Charter reportedly mulling acquisition of Altice USA

charterUS cable giant Charter Communications is reportedly mulling a bid to acquire Altice USA.

According to Bloomberg, citing unnamed sources, it is not yet clear if a formal approach has been made. CNBC later reported that no approach had yet been made, citing an unnamed source.

Nevertheless, Altice USA’s shares jumped by over 60% on the news, closing up 36% on the day, with Charter’s share price dipping slightly.

Altice USA has just under five million customers. The company was put together through a series of acquisitions by Patrick Drahi’s Altice that included US operators Suddenlink and Cablevision, with services subsequently rebranded as Optimum.

Charter, which operates the Spectrum brand, has around 32 million customers, including about 30 million residential customers.

Cutting the cord

Both operators have suffered from the ongoing propensity of US consumers to cut the cord. Charter reported the loss of 61,000 residential and business customers in Q4, including the loss of 248,000 TV service relationships.

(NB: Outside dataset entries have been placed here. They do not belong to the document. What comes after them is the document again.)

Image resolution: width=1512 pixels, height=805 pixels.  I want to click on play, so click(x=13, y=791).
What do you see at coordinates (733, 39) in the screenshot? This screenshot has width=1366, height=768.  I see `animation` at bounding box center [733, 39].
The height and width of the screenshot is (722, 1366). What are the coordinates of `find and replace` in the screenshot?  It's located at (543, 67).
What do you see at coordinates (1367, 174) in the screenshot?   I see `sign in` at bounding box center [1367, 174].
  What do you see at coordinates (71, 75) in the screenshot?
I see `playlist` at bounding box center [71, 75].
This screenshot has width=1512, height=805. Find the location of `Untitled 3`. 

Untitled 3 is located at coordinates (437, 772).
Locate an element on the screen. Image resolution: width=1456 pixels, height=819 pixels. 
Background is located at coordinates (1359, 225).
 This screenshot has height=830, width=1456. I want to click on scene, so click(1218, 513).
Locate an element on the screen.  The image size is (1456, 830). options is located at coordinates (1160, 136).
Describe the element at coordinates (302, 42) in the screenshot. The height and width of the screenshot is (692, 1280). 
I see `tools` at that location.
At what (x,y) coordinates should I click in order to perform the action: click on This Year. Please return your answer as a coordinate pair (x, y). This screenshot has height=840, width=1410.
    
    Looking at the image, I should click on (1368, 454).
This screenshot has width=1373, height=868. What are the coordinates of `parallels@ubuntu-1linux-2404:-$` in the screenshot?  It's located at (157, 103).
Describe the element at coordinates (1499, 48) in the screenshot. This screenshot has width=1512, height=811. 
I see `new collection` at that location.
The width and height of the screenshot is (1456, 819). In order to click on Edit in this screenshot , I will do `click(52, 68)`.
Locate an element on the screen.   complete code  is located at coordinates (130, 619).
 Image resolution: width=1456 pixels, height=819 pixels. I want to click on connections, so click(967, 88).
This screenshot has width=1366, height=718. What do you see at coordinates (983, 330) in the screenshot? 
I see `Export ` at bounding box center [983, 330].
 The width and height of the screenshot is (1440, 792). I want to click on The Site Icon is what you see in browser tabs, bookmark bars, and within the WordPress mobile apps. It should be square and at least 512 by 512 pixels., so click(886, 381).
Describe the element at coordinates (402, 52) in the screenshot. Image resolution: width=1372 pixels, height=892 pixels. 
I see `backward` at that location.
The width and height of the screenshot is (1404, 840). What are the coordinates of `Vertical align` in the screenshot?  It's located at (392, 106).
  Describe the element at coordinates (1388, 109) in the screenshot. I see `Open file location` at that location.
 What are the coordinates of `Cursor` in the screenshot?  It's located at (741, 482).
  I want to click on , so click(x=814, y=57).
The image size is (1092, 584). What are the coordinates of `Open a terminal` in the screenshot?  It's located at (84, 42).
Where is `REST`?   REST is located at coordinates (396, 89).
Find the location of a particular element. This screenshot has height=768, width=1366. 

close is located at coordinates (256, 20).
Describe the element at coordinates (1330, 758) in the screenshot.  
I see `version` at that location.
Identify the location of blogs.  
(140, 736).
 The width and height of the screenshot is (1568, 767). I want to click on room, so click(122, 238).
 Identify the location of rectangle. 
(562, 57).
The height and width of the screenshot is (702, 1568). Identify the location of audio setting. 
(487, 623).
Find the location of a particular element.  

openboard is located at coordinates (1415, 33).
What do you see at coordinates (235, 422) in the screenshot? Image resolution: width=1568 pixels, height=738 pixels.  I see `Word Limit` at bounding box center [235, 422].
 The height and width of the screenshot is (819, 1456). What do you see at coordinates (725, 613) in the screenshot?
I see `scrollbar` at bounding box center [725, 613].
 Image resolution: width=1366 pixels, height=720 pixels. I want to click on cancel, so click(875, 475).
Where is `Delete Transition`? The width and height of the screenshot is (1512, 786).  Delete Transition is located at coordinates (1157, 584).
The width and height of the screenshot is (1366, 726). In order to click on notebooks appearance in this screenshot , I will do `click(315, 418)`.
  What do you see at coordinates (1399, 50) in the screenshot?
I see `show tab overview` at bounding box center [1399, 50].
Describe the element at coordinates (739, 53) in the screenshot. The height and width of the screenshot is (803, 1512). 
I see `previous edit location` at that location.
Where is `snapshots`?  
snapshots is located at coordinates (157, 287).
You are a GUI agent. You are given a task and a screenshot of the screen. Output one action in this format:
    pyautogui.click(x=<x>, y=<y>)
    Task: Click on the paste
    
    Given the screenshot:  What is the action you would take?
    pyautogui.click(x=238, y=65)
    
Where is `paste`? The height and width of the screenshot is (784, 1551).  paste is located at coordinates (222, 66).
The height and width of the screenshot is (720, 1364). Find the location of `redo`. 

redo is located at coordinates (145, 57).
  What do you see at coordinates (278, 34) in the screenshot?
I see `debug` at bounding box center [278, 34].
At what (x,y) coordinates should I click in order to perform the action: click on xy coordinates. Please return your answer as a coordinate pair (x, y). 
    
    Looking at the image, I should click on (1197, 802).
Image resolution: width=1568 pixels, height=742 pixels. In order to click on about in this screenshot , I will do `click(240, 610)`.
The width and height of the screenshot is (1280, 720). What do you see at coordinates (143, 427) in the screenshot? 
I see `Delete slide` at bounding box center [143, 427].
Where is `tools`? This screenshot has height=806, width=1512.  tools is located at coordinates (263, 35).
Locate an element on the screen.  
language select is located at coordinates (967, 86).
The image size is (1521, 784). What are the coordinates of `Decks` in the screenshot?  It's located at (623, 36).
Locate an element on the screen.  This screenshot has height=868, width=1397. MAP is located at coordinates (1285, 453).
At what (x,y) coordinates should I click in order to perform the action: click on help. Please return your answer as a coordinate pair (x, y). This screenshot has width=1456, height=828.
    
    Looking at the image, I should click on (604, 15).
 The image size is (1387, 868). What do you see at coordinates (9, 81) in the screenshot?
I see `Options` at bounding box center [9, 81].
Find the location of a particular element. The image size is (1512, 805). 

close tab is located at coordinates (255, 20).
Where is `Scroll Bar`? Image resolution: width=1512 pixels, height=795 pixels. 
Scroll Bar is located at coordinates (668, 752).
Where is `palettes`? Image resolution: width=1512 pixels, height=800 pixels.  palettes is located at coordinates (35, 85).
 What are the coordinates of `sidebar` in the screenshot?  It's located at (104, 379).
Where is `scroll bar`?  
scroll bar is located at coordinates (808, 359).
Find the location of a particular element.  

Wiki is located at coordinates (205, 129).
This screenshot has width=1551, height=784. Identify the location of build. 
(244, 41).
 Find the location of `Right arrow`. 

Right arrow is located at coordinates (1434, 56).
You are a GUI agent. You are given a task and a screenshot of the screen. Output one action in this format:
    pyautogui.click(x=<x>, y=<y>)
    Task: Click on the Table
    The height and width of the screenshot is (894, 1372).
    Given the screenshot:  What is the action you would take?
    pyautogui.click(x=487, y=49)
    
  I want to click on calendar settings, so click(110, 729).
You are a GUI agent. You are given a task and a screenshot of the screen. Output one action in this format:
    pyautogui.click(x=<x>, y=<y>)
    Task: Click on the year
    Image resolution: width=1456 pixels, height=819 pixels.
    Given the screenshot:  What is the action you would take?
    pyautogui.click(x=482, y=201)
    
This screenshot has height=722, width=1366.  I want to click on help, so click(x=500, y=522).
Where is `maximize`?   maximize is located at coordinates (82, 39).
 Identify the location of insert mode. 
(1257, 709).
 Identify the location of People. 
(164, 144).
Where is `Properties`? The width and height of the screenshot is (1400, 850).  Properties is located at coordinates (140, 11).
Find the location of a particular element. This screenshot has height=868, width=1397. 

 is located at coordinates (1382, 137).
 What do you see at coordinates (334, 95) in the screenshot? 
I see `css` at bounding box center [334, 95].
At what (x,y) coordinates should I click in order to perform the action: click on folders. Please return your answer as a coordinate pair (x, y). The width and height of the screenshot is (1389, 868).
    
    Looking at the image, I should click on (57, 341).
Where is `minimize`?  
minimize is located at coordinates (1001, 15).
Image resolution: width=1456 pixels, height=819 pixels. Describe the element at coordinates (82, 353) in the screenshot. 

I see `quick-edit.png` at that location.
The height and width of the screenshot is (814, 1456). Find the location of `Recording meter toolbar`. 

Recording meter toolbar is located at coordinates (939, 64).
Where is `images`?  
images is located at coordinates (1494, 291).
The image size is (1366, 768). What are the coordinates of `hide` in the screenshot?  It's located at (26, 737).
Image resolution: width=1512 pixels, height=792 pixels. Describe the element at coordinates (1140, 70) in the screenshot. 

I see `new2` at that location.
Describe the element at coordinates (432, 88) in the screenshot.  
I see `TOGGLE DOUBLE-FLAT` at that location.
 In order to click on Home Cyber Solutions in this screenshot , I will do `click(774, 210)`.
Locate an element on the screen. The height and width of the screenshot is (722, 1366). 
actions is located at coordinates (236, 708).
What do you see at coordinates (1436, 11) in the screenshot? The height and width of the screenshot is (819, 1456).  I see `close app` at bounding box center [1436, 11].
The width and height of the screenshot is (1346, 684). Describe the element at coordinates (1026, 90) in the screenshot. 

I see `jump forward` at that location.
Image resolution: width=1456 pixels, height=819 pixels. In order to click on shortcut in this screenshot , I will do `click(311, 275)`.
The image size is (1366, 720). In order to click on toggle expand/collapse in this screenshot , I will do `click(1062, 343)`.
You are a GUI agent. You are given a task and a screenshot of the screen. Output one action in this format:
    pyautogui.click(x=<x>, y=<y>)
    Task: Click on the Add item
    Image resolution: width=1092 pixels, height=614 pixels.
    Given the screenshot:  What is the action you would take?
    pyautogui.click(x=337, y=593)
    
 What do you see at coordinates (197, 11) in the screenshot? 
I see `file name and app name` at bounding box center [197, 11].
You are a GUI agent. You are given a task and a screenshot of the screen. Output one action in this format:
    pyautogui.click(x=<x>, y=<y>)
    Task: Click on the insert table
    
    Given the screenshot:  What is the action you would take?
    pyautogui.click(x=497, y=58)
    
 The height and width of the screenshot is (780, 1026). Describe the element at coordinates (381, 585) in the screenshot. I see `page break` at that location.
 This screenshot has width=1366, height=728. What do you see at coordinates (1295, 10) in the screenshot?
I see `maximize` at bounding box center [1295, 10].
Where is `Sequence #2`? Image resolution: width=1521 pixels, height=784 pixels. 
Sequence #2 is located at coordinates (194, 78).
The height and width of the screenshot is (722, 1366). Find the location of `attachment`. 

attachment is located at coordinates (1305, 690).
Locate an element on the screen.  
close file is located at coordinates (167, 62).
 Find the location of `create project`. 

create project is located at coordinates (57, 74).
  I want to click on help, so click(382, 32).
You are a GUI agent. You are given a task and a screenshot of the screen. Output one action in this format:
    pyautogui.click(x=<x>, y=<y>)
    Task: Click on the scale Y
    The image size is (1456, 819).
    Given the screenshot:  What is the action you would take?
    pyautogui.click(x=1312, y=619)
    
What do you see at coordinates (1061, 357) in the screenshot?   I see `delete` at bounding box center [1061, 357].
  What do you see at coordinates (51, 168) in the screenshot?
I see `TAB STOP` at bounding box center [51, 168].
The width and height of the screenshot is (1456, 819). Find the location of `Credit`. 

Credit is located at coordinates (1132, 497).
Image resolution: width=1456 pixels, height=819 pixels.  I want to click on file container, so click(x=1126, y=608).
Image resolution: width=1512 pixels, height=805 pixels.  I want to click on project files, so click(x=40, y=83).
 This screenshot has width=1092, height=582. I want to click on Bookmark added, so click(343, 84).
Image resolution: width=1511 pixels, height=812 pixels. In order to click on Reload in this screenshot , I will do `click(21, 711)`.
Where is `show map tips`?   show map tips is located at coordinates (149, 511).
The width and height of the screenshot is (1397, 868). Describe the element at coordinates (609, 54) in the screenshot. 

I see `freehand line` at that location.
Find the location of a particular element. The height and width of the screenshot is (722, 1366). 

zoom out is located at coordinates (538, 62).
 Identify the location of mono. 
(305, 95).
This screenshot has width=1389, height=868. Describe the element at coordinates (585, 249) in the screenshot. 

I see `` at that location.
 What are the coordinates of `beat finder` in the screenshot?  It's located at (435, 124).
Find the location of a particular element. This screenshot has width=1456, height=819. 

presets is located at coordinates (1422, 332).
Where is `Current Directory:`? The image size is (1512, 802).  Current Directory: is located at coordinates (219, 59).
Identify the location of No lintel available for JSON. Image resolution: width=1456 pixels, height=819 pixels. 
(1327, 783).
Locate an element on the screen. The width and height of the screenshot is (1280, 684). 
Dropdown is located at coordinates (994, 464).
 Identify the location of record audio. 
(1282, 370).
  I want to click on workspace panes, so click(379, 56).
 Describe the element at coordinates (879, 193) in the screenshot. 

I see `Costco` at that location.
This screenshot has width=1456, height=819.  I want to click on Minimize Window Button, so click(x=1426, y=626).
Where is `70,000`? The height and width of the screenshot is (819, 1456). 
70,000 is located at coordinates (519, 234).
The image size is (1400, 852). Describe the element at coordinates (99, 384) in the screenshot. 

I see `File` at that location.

Altice USA lost 28,000 residential customers and about 800 business customers.

Both side are seeking to grow their respective broadband and wireless footprints.

Charter is expanding its broadband network into rural areas and is more broadly upgrading its HFC network, leaning on DOCSIS upgrades except in new-build areas.

Altice USA has meanwhile embarked on an expensive all-fibre upgrade of its networks.

Drahi, struggling to reduce the heavy debt load of his European operations through divesting key assets, retains an ownership stake of about 7.3% of Altice USA through his Next Private BV vehicle.